The term morphea profunda was suggested by Person and Su . They described a group of (23) patients with generalized morphea in whom a dense inflammatory cell infiltrate in the subcutis and underlying fascia was associated with extensive sclerosis and hyalinization of the connective tissue at this level. The infiltrate consisted of both lymphocytes and plasma cells. In morphea profunda, there is marked thickening of fibrous tissue in the deeper dermis, with moderate to marked inflammatory infiltrate consisting primarily of lymphocytes and
occasional eosinophils around small vessels in the dermis and in the Panniculus. This disorder differs from Morphea in that Morphea Profunda has deeper involvement and a more pronounced inflammatory infiltrate. Plasma cells usually are less numerous; however, plasma cells as a predominant cell type in Morphea Profunda have been reported earlier . In patient (a), Morphea Profunda appeared to be the most likely diagnosis because of the extensive subcutaneous thickening and hyperpigmentation without systemic involvement. However, the presence of identical clinical features and a histologic picture of plasma cell panniculitis was puzzling. A family history of consanguinity, unaffected parents, and disease manifestation in two siblings strongly suggest an autosomal recessive inheritance. The clinical picture of our patient is similar to a case reported by Issam R. Hamadah et al, and Koji Sayama et al,  but in contrast to the former there was no lateral scalloping deformity of the buttocks in our patient. Vincent et al,  reported plasma cell panniculitis in a patient with Linear Scleroderma. The presence of plasma cells suggests a role of humoral immunity in the pathogenesis of Morphea and Scleroderma.

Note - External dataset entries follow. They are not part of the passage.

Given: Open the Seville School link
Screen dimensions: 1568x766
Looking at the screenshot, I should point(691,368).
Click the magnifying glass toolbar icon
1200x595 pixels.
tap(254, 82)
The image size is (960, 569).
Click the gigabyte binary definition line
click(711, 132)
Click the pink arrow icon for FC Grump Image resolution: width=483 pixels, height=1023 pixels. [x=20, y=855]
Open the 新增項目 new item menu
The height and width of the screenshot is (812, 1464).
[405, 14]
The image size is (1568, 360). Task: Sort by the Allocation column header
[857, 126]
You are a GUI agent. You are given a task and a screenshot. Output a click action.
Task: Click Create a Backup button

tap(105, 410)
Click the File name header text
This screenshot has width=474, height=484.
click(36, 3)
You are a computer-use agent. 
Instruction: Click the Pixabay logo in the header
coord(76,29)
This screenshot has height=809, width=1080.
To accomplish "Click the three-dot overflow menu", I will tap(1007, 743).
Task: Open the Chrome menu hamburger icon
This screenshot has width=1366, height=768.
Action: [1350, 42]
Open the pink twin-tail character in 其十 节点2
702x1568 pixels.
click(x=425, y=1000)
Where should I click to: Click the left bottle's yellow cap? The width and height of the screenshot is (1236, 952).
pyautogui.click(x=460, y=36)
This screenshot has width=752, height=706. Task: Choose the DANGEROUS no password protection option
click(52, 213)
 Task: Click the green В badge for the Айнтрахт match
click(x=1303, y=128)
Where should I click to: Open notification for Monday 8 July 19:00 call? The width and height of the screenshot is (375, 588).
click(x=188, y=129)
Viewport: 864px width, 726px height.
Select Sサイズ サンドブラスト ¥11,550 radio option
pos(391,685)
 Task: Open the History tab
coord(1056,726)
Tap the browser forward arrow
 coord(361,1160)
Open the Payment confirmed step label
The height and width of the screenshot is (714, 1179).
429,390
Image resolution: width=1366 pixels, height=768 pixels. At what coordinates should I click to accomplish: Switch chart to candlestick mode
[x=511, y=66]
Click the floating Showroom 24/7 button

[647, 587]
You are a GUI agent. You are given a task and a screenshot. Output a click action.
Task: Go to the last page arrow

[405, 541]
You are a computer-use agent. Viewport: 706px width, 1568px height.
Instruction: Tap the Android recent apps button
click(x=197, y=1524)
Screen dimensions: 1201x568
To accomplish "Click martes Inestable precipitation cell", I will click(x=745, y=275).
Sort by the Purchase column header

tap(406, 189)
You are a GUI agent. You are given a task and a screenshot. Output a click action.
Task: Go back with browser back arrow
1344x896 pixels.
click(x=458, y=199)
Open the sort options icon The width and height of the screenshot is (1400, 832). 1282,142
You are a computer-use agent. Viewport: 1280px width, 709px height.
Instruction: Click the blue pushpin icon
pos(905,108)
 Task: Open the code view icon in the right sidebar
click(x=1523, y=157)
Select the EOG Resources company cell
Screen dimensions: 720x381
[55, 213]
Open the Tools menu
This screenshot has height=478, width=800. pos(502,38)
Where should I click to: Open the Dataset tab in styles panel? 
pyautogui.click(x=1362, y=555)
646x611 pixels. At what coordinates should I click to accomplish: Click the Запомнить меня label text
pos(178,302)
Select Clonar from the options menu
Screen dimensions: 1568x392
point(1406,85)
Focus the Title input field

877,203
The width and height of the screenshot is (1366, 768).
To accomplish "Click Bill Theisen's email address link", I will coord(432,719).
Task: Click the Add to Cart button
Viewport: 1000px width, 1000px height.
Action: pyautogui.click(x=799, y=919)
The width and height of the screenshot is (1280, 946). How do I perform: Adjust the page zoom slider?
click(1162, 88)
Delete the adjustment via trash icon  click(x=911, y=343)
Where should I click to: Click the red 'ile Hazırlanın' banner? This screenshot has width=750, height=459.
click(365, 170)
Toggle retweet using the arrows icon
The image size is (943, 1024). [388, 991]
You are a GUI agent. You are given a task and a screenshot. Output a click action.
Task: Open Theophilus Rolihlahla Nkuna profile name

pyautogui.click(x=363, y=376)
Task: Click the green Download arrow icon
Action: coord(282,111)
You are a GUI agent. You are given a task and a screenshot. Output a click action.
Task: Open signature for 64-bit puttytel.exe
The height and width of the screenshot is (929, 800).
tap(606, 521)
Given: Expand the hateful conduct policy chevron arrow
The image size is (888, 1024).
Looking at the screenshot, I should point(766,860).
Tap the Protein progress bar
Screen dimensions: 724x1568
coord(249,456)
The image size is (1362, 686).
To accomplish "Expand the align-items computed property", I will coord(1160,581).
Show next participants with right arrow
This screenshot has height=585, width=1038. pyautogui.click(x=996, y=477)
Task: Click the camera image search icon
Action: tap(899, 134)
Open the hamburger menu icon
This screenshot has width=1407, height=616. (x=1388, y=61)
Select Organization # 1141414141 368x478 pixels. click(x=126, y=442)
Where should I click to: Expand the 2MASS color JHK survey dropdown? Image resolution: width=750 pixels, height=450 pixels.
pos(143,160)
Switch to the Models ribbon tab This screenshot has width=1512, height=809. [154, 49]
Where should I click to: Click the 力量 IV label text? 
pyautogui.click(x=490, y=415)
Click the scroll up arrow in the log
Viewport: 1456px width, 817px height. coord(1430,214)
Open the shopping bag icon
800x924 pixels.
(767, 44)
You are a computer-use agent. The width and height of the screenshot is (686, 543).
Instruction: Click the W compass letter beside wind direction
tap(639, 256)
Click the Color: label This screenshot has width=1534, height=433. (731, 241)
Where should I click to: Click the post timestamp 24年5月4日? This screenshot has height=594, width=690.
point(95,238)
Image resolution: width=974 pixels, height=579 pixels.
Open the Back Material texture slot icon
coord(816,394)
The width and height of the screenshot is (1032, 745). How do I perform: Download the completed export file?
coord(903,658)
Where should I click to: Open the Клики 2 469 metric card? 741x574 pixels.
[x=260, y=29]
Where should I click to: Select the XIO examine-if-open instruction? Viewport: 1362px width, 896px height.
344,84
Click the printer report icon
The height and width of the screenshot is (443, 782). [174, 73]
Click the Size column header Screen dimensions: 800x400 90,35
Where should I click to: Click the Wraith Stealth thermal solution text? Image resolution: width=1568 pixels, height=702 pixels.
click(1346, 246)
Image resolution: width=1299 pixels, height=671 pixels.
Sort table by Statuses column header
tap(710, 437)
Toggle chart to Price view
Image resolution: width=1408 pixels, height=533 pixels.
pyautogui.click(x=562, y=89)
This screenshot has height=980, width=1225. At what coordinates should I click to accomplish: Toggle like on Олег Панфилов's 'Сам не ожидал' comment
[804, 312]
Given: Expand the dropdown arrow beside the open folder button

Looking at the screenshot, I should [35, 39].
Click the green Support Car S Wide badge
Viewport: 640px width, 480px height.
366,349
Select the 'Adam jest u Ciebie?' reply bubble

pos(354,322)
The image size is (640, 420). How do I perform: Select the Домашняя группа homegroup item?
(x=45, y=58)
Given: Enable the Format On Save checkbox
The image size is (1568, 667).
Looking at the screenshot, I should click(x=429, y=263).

1. Person JR, Su WPD. Subcutaneous morphea: a clinical study of sixteen cases. Br J Dermatol 1979;100:371-80.
2. Whittaker SJ, Smith NP, Russell Jones R. Solitary morphea profunda. Br J Dermatol 1989;120:431-40.
3. Issam R. Hamadah et al, Autosomal recessive plasma cell panniculitis with morphea-like clinical manifestation. J Am Acad Dermatol 2006;54:S189-91.
4. Sayama K, Chen M, Shiraishi S, Miki Y. Morphea profunda.Int J Dermatol 1991;30:873-5.
5. Vincent F, Prokopertz R, Miller RAW. Plasma cell paniculitis: a unique clinical and pathological presentation of linear scleroderma. J Am Acad Dermatol 1989;21:357-60.